Using Facebook to Protest and Overturn an Unfair Egyptian Data Usage Policy
In August 2009 – seemingly without warning – Egyptian Internet Service Providers (ISPs) began implementing the “Fair Usage Policy” (also referred to as “Limited Internet Plan” and “The Policy of Equitable Downloads”), placing limits on bandwidth and download speed despite subscribers’ so-called “unlimited usage” plans. The country’s National Telecommunications Regulatory Authority (NTRA) justified this action, stating that the new policy “aim[ed] at spreading high speed internet services all over the country and to reach a bigger portion of users, while getting rid of illegal line sharing between households, which lower the quality of the service." While the restrictions did not necessarily affect the average user, they considerably impacted those users that required the downloading of large files, like students enrolled in online courses or online television viewers, and users whose professions depended on international servers or website design, for example. Additionally, because unlimited Internet plans were too expensive for many customers to afford on their own, especially with homes so close to each other, many neighborhood residents split the cost and shared the services amongst each other. The restriction of shared lines meant that many low-income users could no longer experience the same benefits of the Internet – such as file-sharing – and the camaraderie that was created by this network within many of the poorer neighborhoods. The Public Campaign Against Limiting Download in Egypt also questioned the legality of the new policy, stating that “The new policy violates the signed contracts between subscribers and ISPs for unlimited internet subscriptions. Also, it isn't in accordance with the general policy of the government that encourages the spread of internet usage.”
Following the execution of this new policy, Egyptian film-school student Mohamed Ramadan created a Facebook group in objection that attracted more than 23,000 members. Rejecting the government’s justification of the plan, Ramadan stated, “instead of enhancing the service and developing the servers which will cost a lot of money, internet companies chose to limit usage so that costs remain the same while revenues increase.”
The Tools and Tactics
Not surprisingly, critique of the policy was expressed the loudest on Facebook. At the time, barely more than 10% of citizens had Internet access, but nearly 800,000 Egyptians were members of Facebook. Further, Facebook was the third most-visited site in the country, coming in just behind Google and Yahoo. To many users, Facebook represented a forum where they could voice their opinions without censorship or (seemingly, at the time) repercussion and contradicted the idea that Egyptians were politically apathetic. Beyond Ramadan’s group, dozens of Facebook groups popped up almost immediately, all urging Egyptians to protest the policy. Twitter users expressed the same sentiment, and other Internet users spread the word over online forums and even video sharing sites. On the site masrawy.com, a video of Adolf Hitler protesting the Limited Internet Policy circulated amongst users. These online protests led to physical protests by supporters who threatened to boycott the country’s ISP and stage a revolt – regardless of the consequences - if the media and government did not drop the plan.
The Stumbling Blocks
Despite the 2006 amendment to its Press Law, “dissemination of ‘false news,’ criticism of the president and foreign leaders, and publication of material that constitutes ‘an attack against the dignity and honor of individuals’ or an ‘outrage of the reputation of families’ remain criminal offenses that are prosecuted opportunistically by the authorities” in Egypt. As such, the dissent against governmental action witnessed in the 2009 Facebook group would have been much harder to circulate through traditional forms of media. At the same time, using social media to voice discontent does not come without consequences. Ahmed Maher, who in 2008 started a Facebook group calling for a day of protest against the government, was arrested and allegedly beaten by Egyptian police until he provided them with his (fake) Facebook password.

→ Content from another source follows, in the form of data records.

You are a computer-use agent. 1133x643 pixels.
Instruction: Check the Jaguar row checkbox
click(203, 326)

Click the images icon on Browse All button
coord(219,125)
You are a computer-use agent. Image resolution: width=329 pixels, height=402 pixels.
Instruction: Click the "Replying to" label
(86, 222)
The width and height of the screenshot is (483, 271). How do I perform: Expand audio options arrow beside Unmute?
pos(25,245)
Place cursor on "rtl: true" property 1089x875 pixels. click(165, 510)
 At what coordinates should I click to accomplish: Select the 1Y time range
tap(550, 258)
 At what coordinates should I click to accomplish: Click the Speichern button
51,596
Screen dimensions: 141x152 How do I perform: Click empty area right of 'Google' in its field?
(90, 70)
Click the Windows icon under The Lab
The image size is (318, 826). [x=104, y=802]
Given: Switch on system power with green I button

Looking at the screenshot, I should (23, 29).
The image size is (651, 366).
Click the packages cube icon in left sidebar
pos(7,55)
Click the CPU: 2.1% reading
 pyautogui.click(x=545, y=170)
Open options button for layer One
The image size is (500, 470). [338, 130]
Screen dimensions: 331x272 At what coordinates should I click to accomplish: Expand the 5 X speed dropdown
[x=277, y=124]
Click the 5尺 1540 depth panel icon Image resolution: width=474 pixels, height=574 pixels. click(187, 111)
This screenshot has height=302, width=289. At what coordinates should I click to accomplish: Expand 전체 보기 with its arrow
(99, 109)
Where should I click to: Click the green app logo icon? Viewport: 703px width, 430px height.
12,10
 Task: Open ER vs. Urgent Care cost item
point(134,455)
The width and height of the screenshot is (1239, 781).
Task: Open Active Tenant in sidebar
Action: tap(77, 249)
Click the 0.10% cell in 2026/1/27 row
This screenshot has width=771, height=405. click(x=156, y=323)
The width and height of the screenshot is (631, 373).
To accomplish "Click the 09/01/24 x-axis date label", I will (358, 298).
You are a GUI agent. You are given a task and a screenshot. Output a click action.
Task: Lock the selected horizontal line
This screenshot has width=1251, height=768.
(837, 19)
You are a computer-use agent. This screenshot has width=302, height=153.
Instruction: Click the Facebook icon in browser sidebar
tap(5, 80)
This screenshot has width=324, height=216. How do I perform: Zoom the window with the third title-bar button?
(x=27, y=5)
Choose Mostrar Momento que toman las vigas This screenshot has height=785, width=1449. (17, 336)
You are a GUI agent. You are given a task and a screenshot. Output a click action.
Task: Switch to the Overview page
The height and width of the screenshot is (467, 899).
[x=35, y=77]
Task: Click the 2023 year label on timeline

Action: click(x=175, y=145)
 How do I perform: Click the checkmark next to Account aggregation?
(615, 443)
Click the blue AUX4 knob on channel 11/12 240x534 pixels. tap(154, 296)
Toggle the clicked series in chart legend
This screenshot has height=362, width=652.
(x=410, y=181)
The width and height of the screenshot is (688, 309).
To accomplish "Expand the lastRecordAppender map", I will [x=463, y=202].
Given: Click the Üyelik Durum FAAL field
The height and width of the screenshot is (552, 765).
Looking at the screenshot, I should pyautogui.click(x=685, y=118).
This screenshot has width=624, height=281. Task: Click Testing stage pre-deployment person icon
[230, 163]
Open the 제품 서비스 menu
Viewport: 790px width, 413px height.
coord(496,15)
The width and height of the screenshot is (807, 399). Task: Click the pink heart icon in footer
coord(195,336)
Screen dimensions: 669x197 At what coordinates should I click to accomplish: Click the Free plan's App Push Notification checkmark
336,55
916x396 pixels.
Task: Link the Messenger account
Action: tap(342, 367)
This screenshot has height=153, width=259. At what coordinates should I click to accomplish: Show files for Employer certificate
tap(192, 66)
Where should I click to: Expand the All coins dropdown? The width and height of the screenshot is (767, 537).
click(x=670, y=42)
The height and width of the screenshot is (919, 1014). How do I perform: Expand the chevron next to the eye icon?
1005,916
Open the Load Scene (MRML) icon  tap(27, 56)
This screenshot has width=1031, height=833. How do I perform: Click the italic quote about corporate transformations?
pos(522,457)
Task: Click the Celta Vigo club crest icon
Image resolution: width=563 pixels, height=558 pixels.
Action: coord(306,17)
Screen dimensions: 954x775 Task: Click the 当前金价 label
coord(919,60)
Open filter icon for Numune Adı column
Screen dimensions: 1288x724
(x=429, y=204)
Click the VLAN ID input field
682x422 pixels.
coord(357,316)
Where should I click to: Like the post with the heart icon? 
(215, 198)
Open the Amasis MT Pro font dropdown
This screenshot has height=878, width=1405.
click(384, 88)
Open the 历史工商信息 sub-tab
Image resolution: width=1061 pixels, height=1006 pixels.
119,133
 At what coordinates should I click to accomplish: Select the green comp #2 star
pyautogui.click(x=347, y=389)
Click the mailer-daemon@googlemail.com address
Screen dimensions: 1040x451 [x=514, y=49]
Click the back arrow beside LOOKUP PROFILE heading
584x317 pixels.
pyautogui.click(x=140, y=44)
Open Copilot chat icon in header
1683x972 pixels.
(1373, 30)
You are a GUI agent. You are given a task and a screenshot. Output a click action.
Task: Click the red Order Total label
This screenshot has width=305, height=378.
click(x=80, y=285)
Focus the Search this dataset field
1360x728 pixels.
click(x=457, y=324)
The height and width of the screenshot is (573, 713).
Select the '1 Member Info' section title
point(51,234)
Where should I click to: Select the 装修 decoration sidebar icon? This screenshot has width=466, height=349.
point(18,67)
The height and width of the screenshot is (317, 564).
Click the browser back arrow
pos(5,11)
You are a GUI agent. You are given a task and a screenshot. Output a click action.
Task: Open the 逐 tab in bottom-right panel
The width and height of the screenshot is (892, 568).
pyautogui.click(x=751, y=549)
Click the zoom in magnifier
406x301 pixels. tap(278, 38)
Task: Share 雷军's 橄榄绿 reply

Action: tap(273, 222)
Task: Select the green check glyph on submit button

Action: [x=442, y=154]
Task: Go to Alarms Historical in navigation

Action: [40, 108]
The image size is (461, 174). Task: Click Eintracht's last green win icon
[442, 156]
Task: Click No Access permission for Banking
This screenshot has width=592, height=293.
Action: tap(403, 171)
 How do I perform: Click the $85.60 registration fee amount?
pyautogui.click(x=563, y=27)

Following such a palpable expression of disproval, Dr. Tariq Kamel, Egyptian Minister of Information Technology and Telecommunications, revoked the policy, demonstrating again the power of social media to lead to change at the larger level. In a formal statement, Kamel asserted, “The ministry and the NTRA consider this an experiment to be tested only on new subscriptions and offers. All current contracts between Internet Service Providers and users will remain in order with all their stipulations and with no amendments as a means to preserve the rights of the Egyptian user.”
As blogger Ben Colmery, who focuses on the link between media and communications and advocacy, explained it, “Egyptians might live under a dictatorship, and see their freedom of expression constantly threatened … [but] reality is that social media are making it increasingly difficult for authorities to mitigate … the ability for the public to spread information that threatens and ultimately weakens the strength of that dictatorship.”